▶ **Task requirements**: Reproduce the entries from the line containing "Task: Click the +54.03% DUSK value tag" up to and including the line containing "The width and".

▶ **Input data**:
============
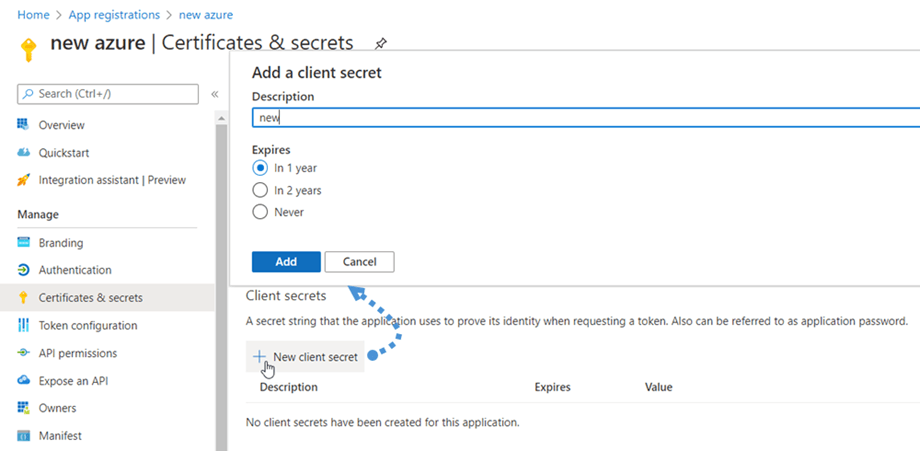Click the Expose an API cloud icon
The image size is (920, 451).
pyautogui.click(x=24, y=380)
============
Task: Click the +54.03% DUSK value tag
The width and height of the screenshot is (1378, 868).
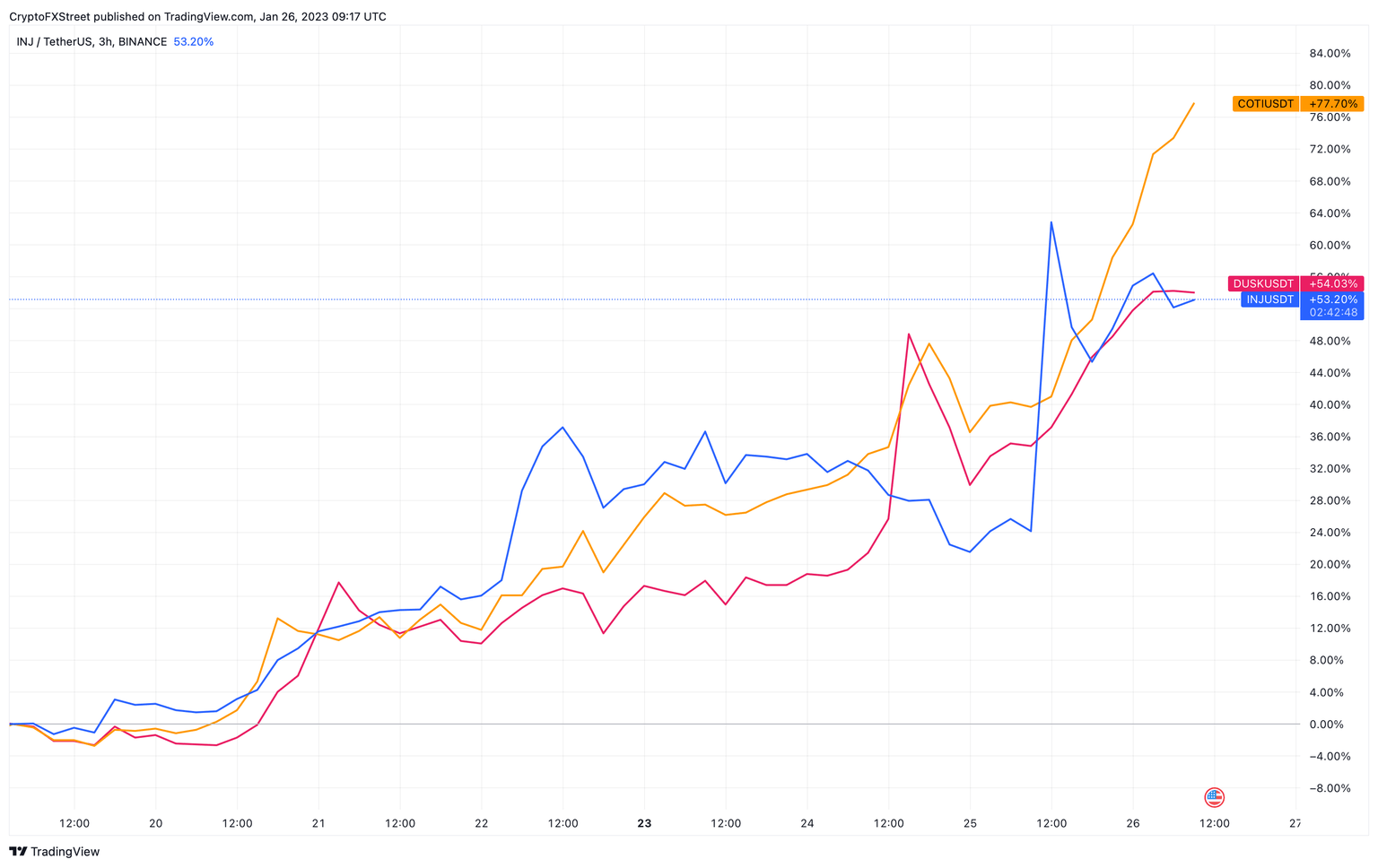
============
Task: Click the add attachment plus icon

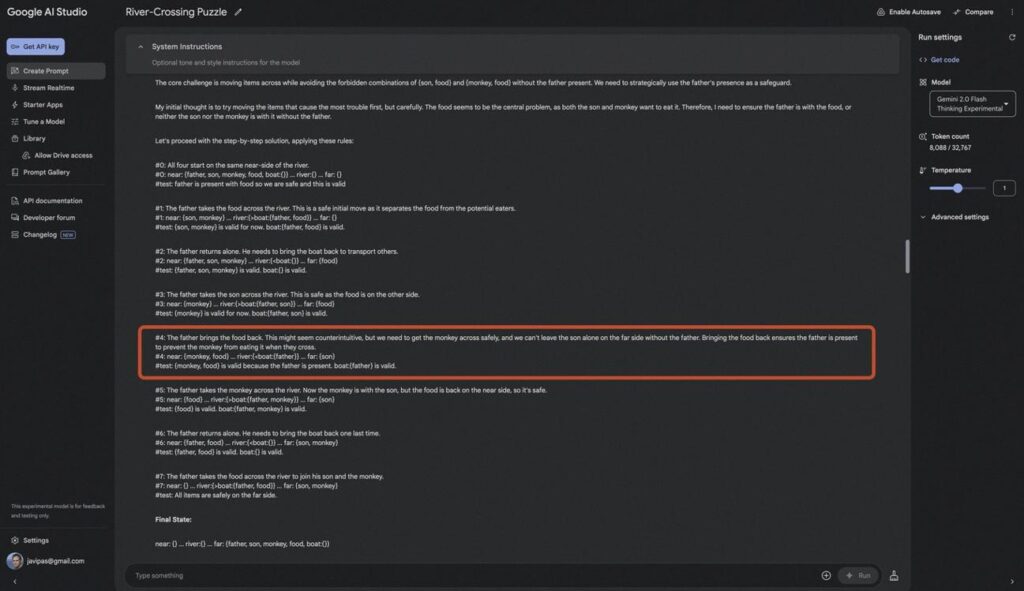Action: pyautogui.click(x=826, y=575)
============
▶ **Final answer**:
Task: Click the +54.03% DUSK value tag
The width and height of the screenshot is (1378, 868).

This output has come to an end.